Background: Traditional data classification techniques usually divide the data space into sub-spaces, each representing a class. Such a division is carried out considering only physical attributes of the training data (e.g., distance, similarity, or distribution). This approach is called low-level classification. On the other hand, network or graph-based approach is able to capture spacial, functional, and topological relations among data, providing a so-called high-level classification. Usually, network-based algorithms consist of two steps: network construction and classification. Despite that complex network measures are employed in the classification to capture patterns of the input data, the network formation step is critical and is not well explored. Some of them, such as K-nearest neighbors algorithm (KNN) and -radius, consider strict local information of the data and, moreover, depend on some parameters, which are not easy to be set. Methods: We propose a network-based classification technique, named high-level classification on K-associated optimal graph (HL-KAOG), combining the K-associated optimal graph and high-level prediction. In this way, the network construction algorithm is non-parametric, and it considers both local and global information of the training data. In addition, since the proposed technique combines low-level and high-level terms, it classifies data not only by physical features but also by checking conformation of the test instance to formation pattern of each class component. Computer simulations are conducted to assess the effectiveness of the proposed technique.

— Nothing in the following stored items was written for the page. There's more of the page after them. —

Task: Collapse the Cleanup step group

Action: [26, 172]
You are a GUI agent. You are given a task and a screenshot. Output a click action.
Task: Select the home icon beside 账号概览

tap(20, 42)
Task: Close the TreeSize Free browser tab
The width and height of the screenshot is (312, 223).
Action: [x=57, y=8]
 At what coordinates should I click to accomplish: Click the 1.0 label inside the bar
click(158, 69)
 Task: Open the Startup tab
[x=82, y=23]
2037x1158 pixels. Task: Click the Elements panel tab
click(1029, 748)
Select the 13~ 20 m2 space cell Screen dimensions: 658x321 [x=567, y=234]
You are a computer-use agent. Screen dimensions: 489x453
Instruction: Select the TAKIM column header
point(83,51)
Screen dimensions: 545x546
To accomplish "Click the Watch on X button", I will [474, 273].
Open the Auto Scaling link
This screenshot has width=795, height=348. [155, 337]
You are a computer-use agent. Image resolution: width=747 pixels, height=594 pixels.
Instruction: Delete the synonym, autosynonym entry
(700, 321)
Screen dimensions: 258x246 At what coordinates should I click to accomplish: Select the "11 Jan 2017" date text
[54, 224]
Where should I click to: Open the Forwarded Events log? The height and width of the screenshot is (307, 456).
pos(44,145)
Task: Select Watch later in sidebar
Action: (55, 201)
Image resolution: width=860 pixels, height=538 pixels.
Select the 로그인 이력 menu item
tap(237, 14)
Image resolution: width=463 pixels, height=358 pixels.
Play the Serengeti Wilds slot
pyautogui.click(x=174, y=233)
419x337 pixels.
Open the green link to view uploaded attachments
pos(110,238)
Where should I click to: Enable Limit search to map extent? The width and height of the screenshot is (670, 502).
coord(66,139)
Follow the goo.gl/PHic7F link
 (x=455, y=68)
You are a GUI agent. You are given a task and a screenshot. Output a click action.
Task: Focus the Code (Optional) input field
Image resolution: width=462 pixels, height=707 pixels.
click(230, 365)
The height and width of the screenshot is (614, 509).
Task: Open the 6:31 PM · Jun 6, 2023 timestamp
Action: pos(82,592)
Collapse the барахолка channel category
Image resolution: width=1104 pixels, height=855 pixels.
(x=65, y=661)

Results:The results show that a larger portion of the high-level term is required to get correct classification when there is a complex-formed and well-defined pattern in the data set. In this case, we also show that traditional classification algorithms are unable to identify those data patterns. Moreover, computer simulations on real-world data sets show that HL-KAOG and support vector machines provide similar results and they outperform well-known techniques, such as decision trees and K-nearest neighbors.
Conclusions:The proposed technique works with a very reduced number of parameters and it is able to obtain good predictive performance in comparison with traditional techniques. In addition, the combination of high level and low level algorithms based on network components can allow greater exploration of patterns in data sets.